Fry had asked why he should “respect a capricious, mean-minded, stupid god who creates a world…. full of injustice”.
He later said he was not “offensive towards any particular religion”.
According to a report in the Irish Independent newspaper, no publicised cases of blasphemy have been brought before the courts since the law was introduced in 2009 and a source said it was “highly unlikely” that a prosecution against Fry would take place.
25,000 euros fine
Appearing on The Meaning of Life, hosted by Gay Byrne, in February 2015, Fry had been asked what he might say to God at the gates of heaven.
Fry said: “How dare you create a world in which there is such misery? It’s not our fault? It’s not right. It’s utterly, utterly evil. Why should I respect a capricious, mean-minded, stupid god who creates a world which is so full of injustice and pain?”
He went on to say that Greek gods “didn’t present themselves as being all seeing, all wise, all beneficent”, adding “the god who created this universe, if it was created by god, is quite clearly a maniac, an utter maniac, totally selfish”.
The Irish Independent reported a member of the public made a complaint to police in Ennis in the same month the programme was broadcast.

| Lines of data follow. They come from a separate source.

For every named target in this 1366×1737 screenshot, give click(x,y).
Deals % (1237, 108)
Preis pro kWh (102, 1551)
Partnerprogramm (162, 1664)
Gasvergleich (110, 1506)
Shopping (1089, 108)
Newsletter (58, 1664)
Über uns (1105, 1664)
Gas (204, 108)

He was recently contacted by a detective to say they were looking into his complaint.
The viewer was not said to be offended himself but believed Fry’s comments qualified as blasphemy under the law, which carries a maximum penalty of a fine of 25,000 euros (£22,000).
The law prohibits people from publishing or uttering “matter that is grossly abusive or insulting in relation to matters held sacred by any religion, thereby causing outrage among a substantial number of the adherents of that religion”.
The government said at the time it was needed because the republic’s 1937 constitution gives only Christians legal protection of their beliefs.
Fry’s representatives have been contacted for a comment.
Speaking to the BBC in 2015, Fry said he had been “absolutely astonished” by some of the reaction on social media to what he had said on the show.
He said: “I don’t think I mentioned once any particular religion and I certainly didn’t intend, and in fact I know I didn’t say anything offensive towards any particular religion.”
A police spokeswoman told the BBC: “We are not commenting on an ongoing investigation.”